London. Es war ein merkwürdiger Moment, als U2 vor kurzem bei den MTV Europe Music Awards in London mit dem „Global Icon Award“ geehrt wurden.
Das Publikum applaudierte nur verhalten. Nach 40 Jahren im Musikgeschäft wirkten U2 zwischen angesagten Künstlern wie Shawn Mendes oder Stormzy fehl am Platz.

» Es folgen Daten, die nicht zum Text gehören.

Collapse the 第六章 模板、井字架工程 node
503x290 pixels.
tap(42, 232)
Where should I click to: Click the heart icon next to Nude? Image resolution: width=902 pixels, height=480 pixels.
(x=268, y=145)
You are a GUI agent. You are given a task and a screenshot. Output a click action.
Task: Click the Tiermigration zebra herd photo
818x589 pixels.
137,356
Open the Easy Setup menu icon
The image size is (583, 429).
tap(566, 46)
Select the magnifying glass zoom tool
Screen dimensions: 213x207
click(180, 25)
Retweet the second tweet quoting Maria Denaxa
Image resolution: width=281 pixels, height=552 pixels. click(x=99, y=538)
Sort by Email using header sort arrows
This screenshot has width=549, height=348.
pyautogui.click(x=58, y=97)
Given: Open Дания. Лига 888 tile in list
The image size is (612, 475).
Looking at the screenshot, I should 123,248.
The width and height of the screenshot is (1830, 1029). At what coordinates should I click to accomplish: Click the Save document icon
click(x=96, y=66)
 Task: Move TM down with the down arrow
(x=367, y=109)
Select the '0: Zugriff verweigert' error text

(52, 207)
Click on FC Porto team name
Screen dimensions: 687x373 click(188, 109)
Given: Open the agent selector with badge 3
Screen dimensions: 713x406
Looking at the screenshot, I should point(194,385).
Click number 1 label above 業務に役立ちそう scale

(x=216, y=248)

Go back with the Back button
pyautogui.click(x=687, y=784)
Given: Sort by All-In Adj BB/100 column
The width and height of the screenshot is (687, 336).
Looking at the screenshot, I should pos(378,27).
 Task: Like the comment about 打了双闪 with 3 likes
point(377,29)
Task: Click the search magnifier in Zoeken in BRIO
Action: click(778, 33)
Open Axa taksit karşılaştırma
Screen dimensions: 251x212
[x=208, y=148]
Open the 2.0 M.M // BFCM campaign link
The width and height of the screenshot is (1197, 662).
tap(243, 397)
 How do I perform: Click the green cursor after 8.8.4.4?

Schon vor Jahren hatte Sänger Bono im Interview mit dem Musikmagazin „NME“ erklärt, seine Band befinde sich musikalisch „am Rande der Irrelevanz“. Und auf ihrer jüngsten Tournee stellten U2 lieber ihr altes Erfolgsalbum „The Joshua Tree“ von 1987 in den Vordergrund. Mit ihrem neuen Album „Songs Of Experience“ müssen die Iren nun zeigen, dass sie nicht nur von der erfolgreichen Vergangenheit zehren.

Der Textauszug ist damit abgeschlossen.